--- Source material Enclosed Below ---

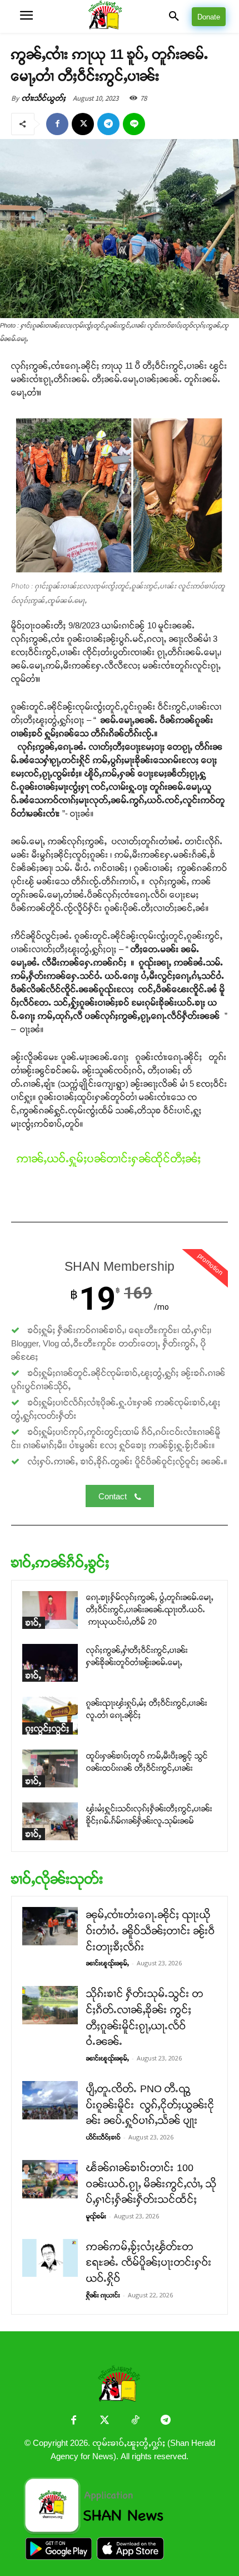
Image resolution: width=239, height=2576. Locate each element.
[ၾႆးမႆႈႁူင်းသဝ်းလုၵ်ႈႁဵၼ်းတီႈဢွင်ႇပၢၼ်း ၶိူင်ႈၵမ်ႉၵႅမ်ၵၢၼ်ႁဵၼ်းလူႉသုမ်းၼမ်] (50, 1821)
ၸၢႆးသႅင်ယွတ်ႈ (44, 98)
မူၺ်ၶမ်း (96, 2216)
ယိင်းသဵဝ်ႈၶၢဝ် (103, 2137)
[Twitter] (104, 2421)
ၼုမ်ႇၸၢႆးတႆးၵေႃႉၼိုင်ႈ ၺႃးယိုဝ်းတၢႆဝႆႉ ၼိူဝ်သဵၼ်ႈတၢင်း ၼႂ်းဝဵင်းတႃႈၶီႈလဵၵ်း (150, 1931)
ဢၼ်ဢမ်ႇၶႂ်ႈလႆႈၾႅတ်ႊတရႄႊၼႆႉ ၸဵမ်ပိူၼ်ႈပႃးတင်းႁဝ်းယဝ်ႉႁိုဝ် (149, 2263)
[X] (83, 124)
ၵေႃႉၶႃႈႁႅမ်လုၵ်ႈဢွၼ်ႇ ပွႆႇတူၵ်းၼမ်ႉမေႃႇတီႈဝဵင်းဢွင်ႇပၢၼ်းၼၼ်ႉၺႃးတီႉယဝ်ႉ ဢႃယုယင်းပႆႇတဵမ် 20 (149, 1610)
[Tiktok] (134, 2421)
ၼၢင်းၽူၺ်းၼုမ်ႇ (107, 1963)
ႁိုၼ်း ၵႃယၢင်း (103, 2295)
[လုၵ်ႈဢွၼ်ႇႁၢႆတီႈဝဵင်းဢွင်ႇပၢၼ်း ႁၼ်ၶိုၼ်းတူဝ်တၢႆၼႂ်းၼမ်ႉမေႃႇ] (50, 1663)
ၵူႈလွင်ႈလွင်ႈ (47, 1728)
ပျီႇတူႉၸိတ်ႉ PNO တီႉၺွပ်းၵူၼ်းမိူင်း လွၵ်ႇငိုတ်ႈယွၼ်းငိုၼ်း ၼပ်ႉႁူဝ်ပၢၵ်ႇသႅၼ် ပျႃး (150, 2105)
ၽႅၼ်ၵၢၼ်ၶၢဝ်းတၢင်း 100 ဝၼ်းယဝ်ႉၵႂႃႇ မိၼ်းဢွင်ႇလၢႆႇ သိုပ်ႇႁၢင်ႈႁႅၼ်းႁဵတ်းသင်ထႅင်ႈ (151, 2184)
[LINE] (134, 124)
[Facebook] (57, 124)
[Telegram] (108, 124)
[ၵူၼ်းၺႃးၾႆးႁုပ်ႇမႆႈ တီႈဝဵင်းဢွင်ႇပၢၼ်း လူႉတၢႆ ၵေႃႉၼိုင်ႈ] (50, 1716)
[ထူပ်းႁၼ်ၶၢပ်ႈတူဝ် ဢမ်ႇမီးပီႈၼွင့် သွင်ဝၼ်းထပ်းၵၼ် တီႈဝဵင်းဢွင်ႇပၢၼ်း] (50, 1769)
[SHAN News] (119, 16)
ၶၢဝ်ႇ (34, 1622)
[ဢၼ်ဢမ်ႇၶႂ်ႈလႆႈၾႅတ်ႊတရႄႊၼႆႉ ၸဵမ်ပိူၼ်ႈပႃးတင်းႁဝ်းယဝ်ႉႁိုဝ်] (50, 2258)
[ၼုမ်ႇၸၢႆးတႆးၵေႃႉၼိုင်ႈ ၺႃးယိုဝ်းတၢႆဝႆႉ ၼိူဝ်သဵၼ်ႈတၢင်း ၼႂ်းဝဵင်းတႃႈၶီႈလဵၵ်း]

--- End of Enclosed Source material ---

== Task prompt ==
Repeat only the stretch of lines that begins at the line containing "ၸဵမ်ပိူၼ်ႈပႃးတင်းႁဝ်းယဝ်ႉႁိုဝ်] (50, 2258)" and ends at the last line above, both included.

== Response to this task ==
[ဢၼ်ဢမ်ႇၶႂ်ႈလႆႈၾႅတ်ႊတရႄႊၼႆႉ ၸဵမ်ပိူၼ်ႈပႃးတင်းႁဝ်းယဝ်ႉႁိုဝ်] (50, 2258)
[ၼုမ်ႇၸၢႆးတႆးၵေႃႉၼိုင်ႈ ၺႃးယိုဝ်းတၢႆဝႆႉ ၼိူဝ်သဵၼ်ႈတၢင်း ၼႂ်းဝဵင်းတႃႈၶီႈလဵၵ်း]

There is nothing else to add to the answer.